Morre Preta Gil aos 50 anos, símbolo de resistência e alegria na música brasileira

Cantora, empresária e apresentadora faleceu neste domingo nos EUA, após luta contra o câncer; filha de Gilberto Gil, Preta foi voz ativa contra preconceitos e um ícone da liberdade no Brasil contemporâneo

Preta Gil, cantora, empresária, apresentadora e uma das vozes mais autênticas da música e do ativismo brasileiro, morreu neste domingo (data a confirmar), aos 50 anos, em decorrência de complicações causadas por um câncer. A informação foi confirmada por sua equipe oficial.

Preta estava nos Estados Unidos, onde fazia um tratamento experimental desde que recebeu o diagnóstico da doença em janeiro de 2023. Mãe de Francisco Gil, conhecido como Fran — também músico e integrante do trio Gilsons —, ela deixa um legado que vai muito além da música: um marco de coragem, representatividade e afeto.

Nascida em 8 de agosto de 1974, no Rio de Janeiro, Preta Maria Gadelha Gil Moreira era filha de Gilberto Gil e Sandra Gadelha, sobrinha de Caetano Veloso e afilhada de Gal Costa — uma linhagem que a colocou no coração da Tropicália, mas também diante de expectativas e desafios únicos.

Desde cedo, Preta se posicionou como uma mulher preta, bissexual, fora dos padrões estéticos impostos pela sociedade, enfrentando com altivez o racismo, a gordofobia e a homofobia. “Eu era a Preta no mundinho da Tropicália. Achava que o mundo era igual à minha família. Não era”, declarou certa vez à revista Forbes, numa síntese do abismo entre o acolhimento íntimo e a violência estrutural do mundo externo.

Seu nome — Preta — já foi, desde o início, um ato político. Quando Gil tentou registrá-la, o tabelião se recusou a aceitar o nome alegando ser “inadequado”. A avó materna, Wangry, contestou: “Se fosse Branca, Rosa ou Clara, pode? Acho que o senhor já registrou muitas”. Para vencer a resistência, incluíram o nome católico Maria, e o registro foi feito: Preta Maria.

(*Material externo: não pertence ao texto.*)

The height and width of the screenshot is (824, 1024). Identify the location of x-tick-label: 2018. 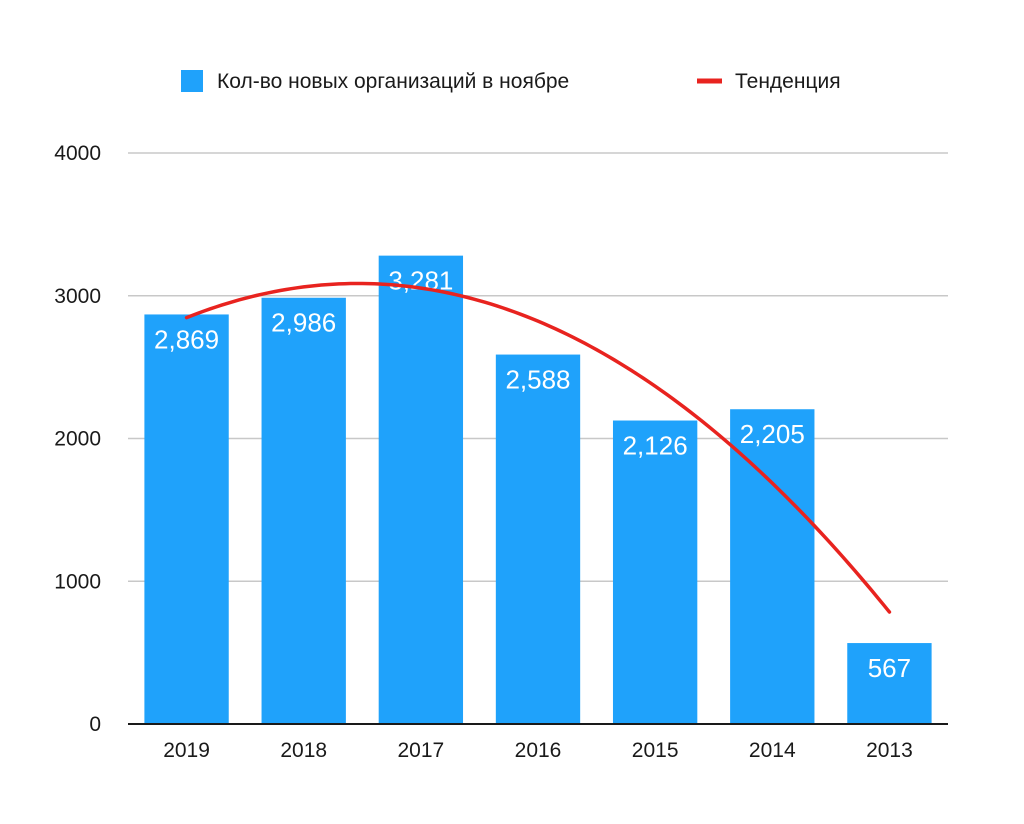
(304, 750).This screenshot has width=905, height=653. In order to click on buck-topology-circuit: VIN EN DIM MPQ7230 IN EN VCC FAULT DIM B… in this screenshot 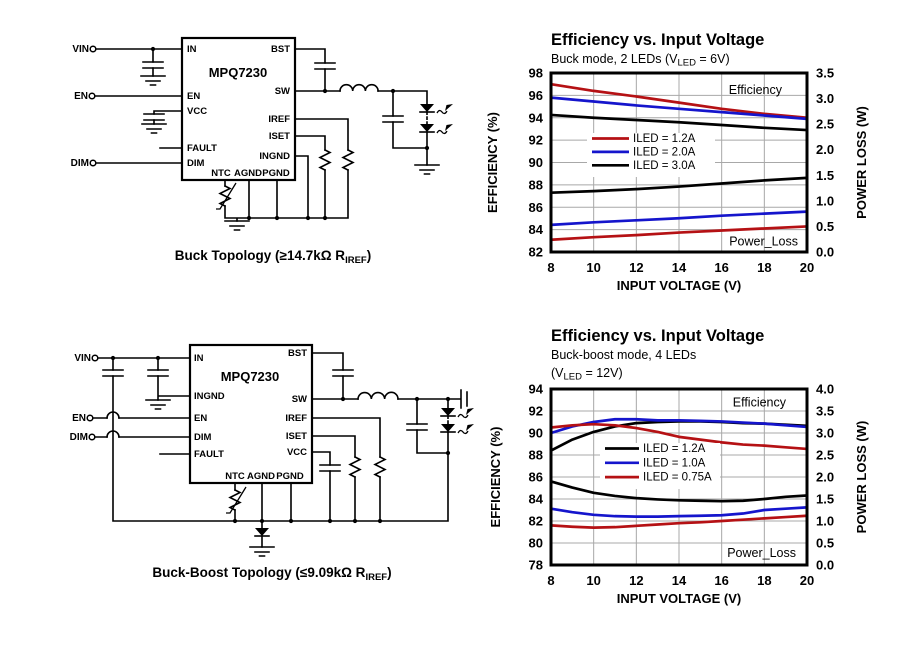, I will do `click(262, 151)`. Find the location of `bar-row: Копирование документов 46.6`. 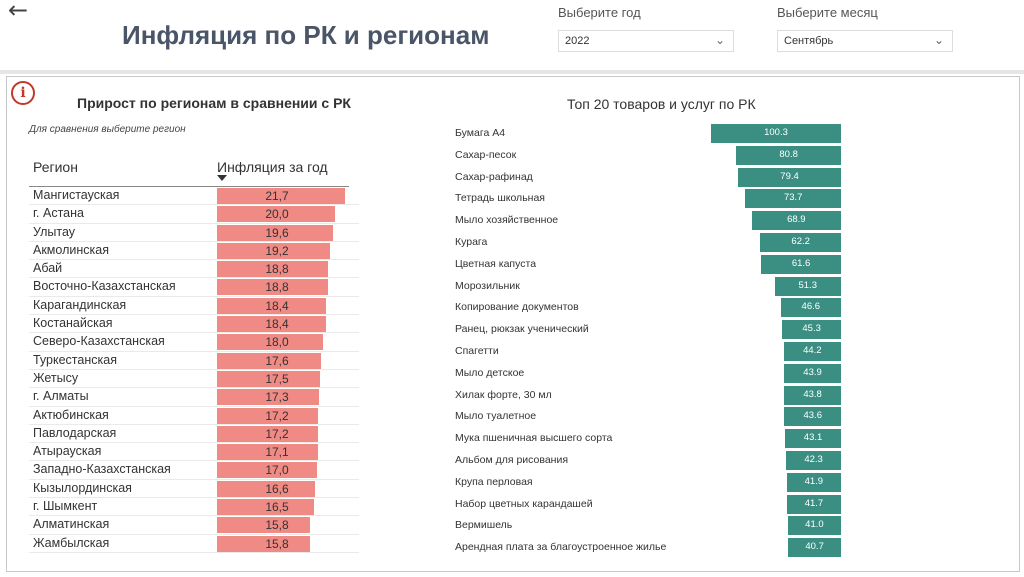

bar-row: Копирование документов 46.6 is located at coordinates (657, 308).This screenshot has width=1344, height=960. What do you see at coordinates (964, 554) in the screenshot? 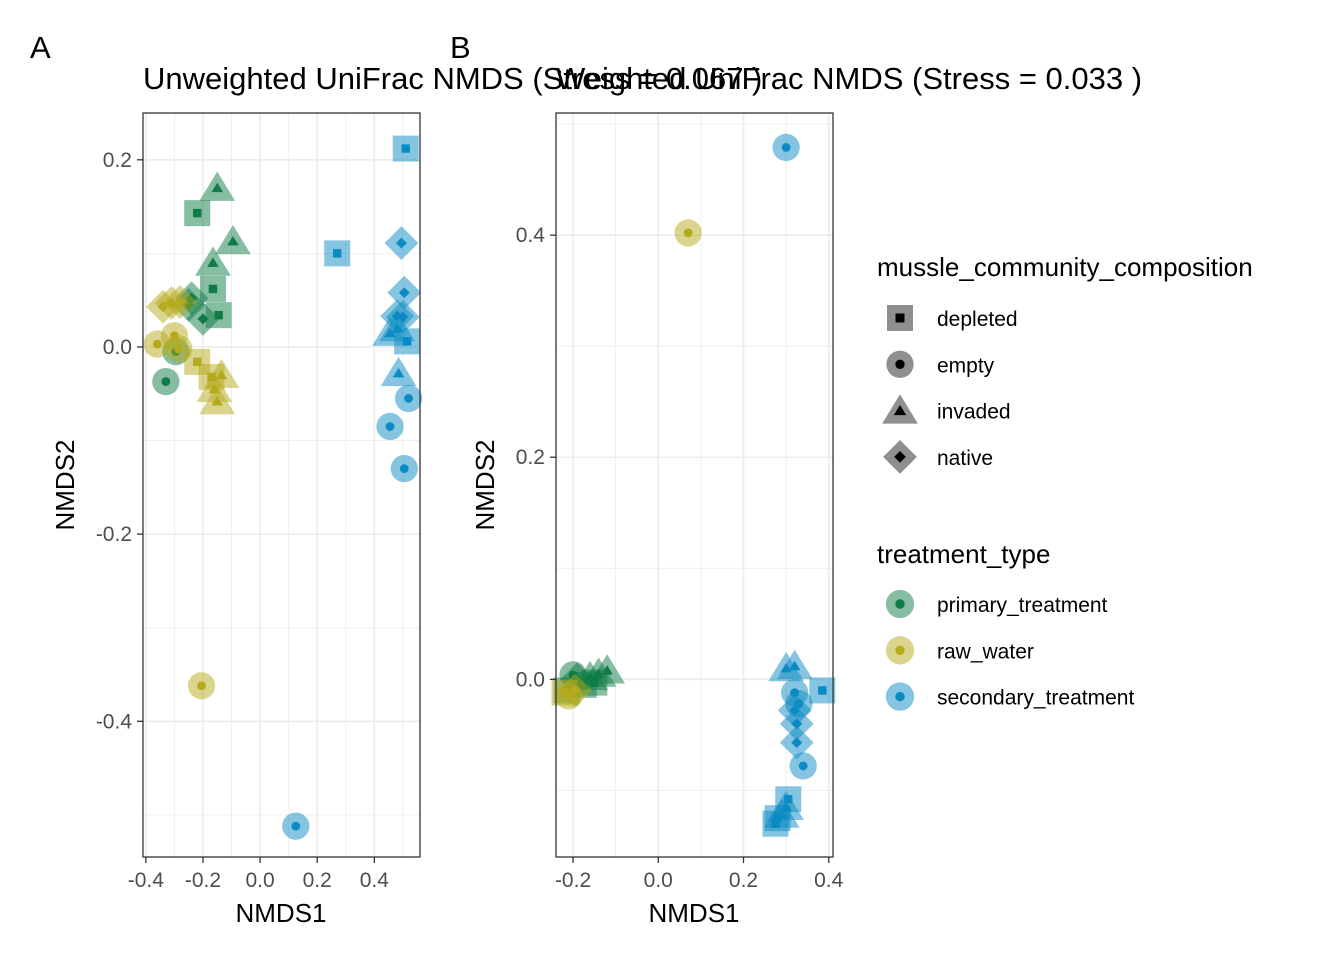
I see `legend-color-title: treatment_type` at bounding box center [964, 554].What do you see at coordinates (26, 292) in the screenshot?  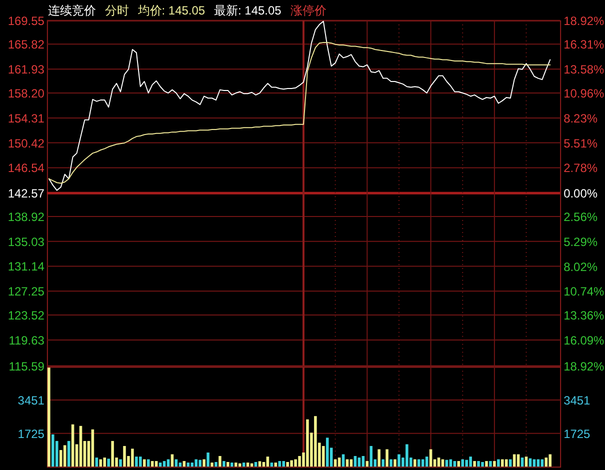 I see `y-tick-label: 127.25` at bounding box center [26, 292].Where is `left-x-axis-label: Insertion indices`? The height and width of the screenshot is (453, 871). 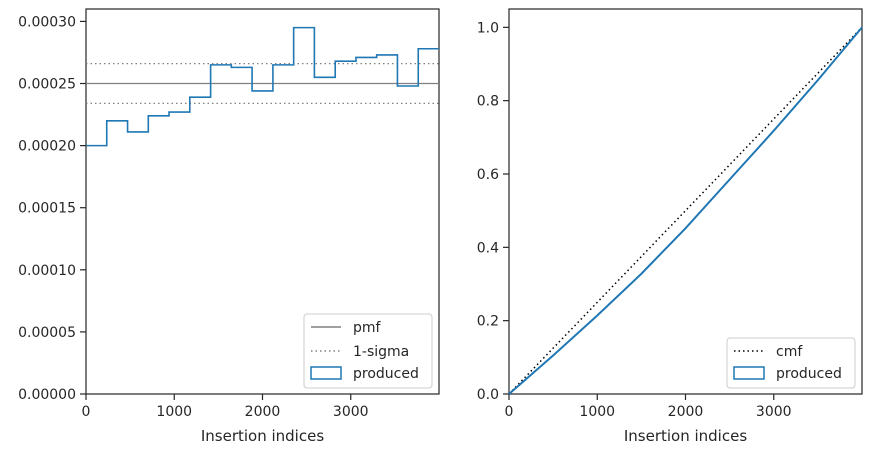
left-x-axis-label: Insertion indices is located at coordinates (262, 436).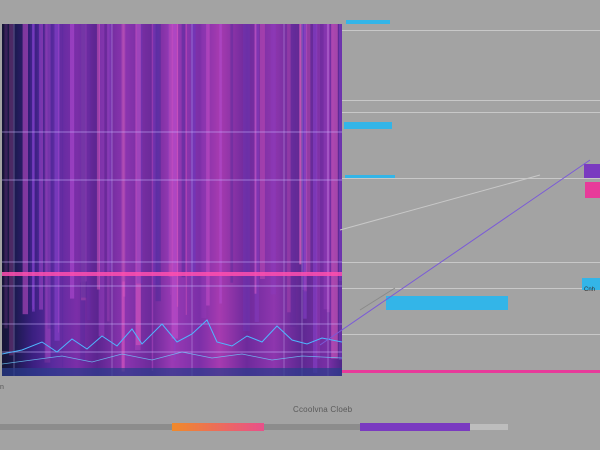  What do you see at coordinates (489, 427) in the screenshot?
I see `bottom-bar-segment-light` at bounding box center [489, 427].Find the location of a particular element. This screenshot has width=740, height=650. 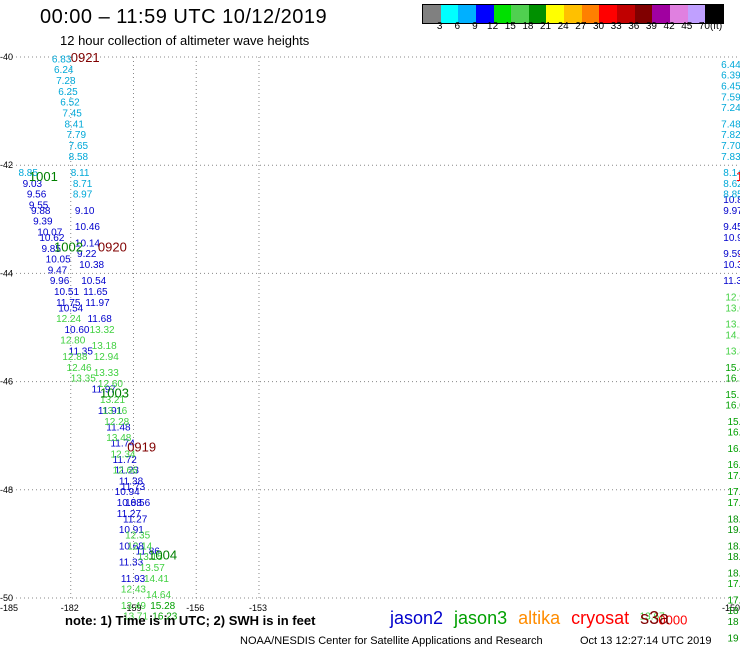

wave-height-value: 17.89 is located at coordinates (734, 492). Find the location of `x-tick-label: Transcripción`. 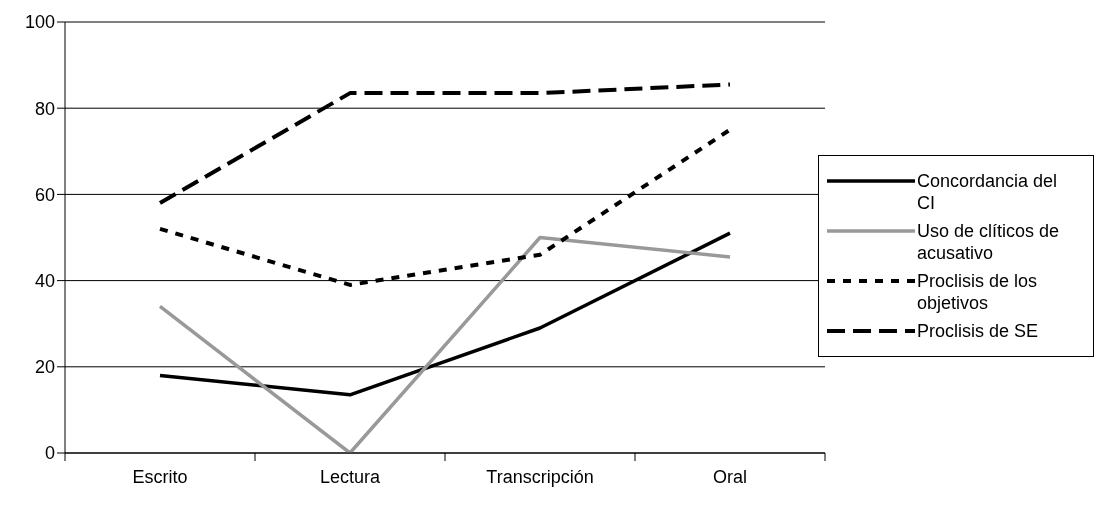

x-tick-label: Transcripción is located at coordinates (540, 477).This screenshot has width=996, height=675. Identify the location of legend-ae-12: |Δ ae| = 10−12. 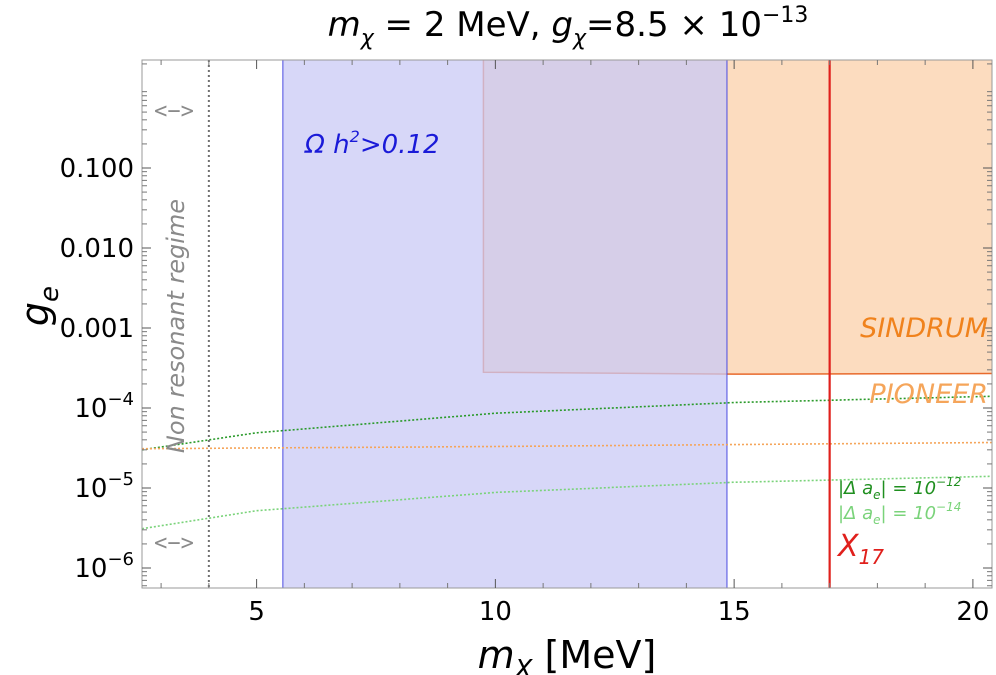
(900, 488).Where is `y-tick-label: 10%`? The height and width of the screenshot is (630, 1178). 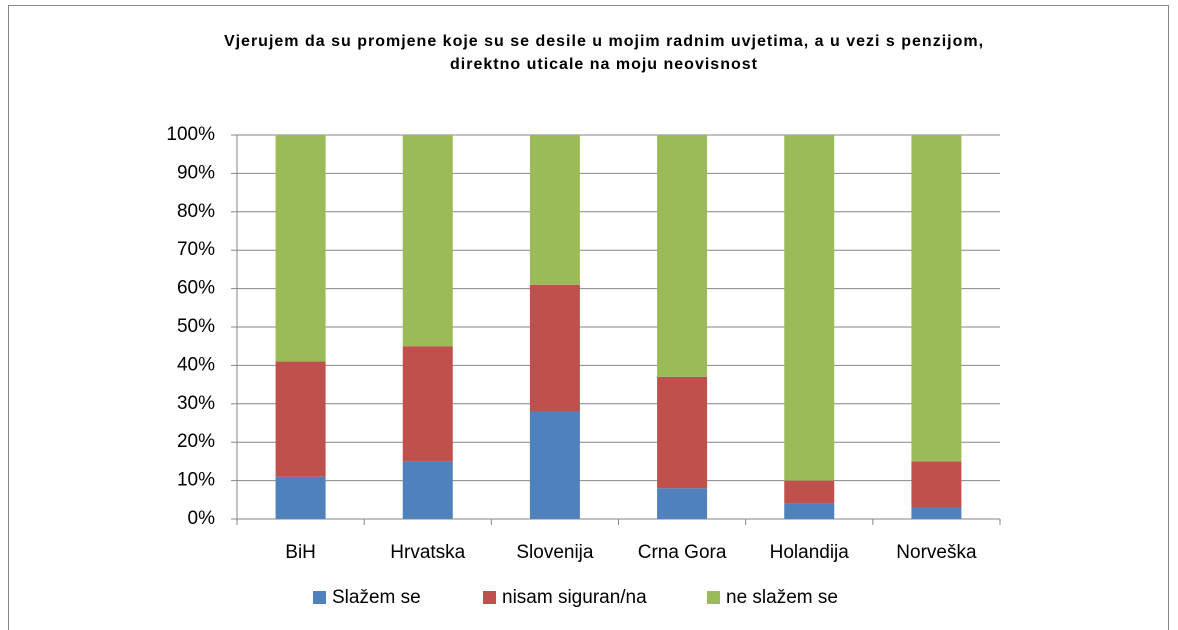 y-tick-label: 10% is located at coordinates (196, 480).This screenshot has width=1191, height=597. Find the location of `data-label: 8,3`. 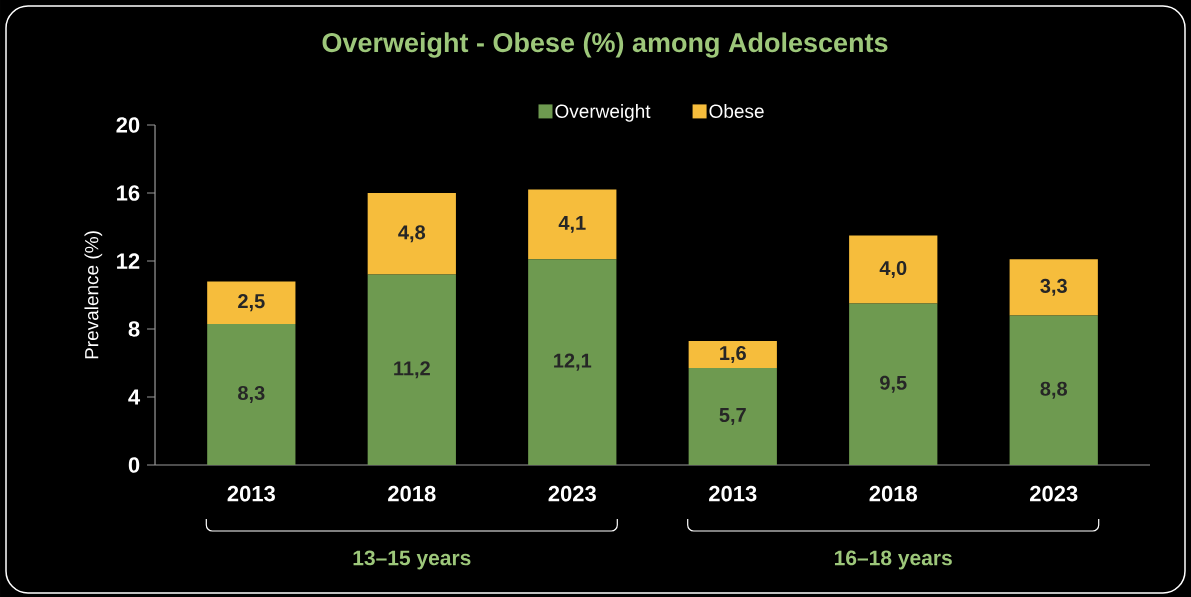

data-label: 8,3 is located at coordinates (252, 394).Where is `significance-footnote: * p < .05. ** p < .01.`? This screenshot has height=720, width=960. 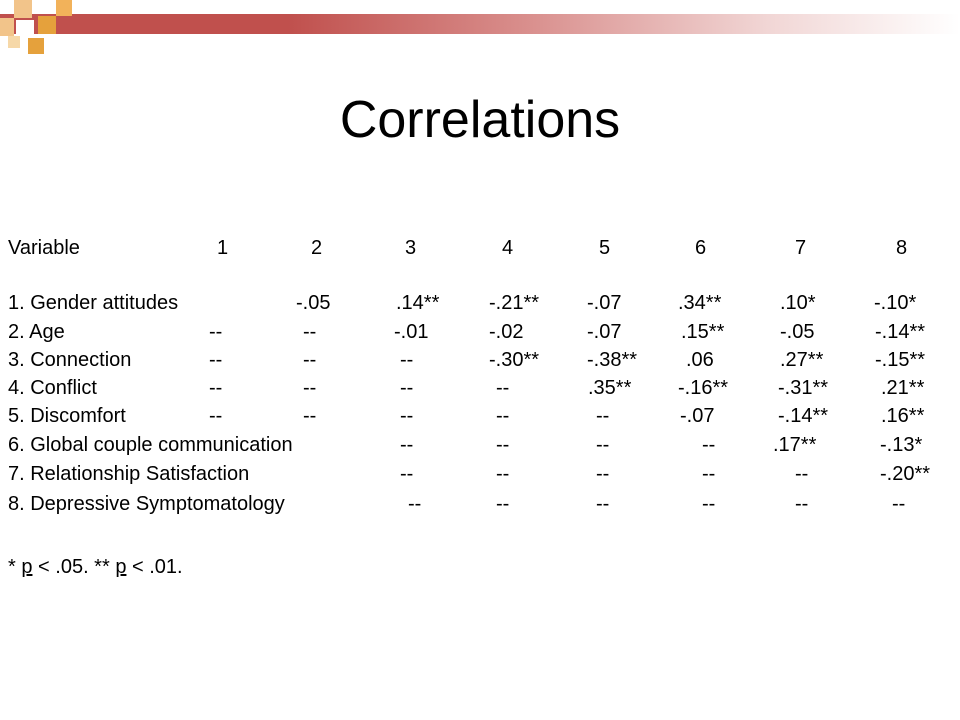 significance-footnote: * p < .05. ** p < .01. is located at coordinates (96, 567).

A infância da artista foi vivida entre o Rio e Salvador, acompanhando os movimentos da vida do pai após a separação dos pais. Preta era a quarta dos sete filhos de Gil, e sempre manteve uma relação de afeto também com sua madrasta, Flora Gil, a quem chamava de “segunda mãe”.

Ao longo da vida, Preta Gil construiu uma carreira marcada por versatilidade, irreverência e entrega. Transitou entre a música, a TV e os negócios, sem jamais se dissociar de sua missão maior: dar visibilidade a corpos, histórias e afetos marginalizados. Com sua voz potente, seu riso franco e sua presença vibrante, ela conquistou espaço onde antes havia silêncio e se tornou inspiração para uma geração inteira.

Mesmo enfrentando uma doença agressiva, seguiu se comunicando com o público, compartilhando momentos de dor e superação com a mesma honestidade que sempre guiou sua trajetória.

A partida de Preta Gil encerra precocemente uma vida que, mesmo curta em anos, foi plena em impacto. Fica o vazio. E a memória de uma mulher que, como ela mesma dizia, não pedia licença para existir — apenas existia. E isso, por si só, já era revolução.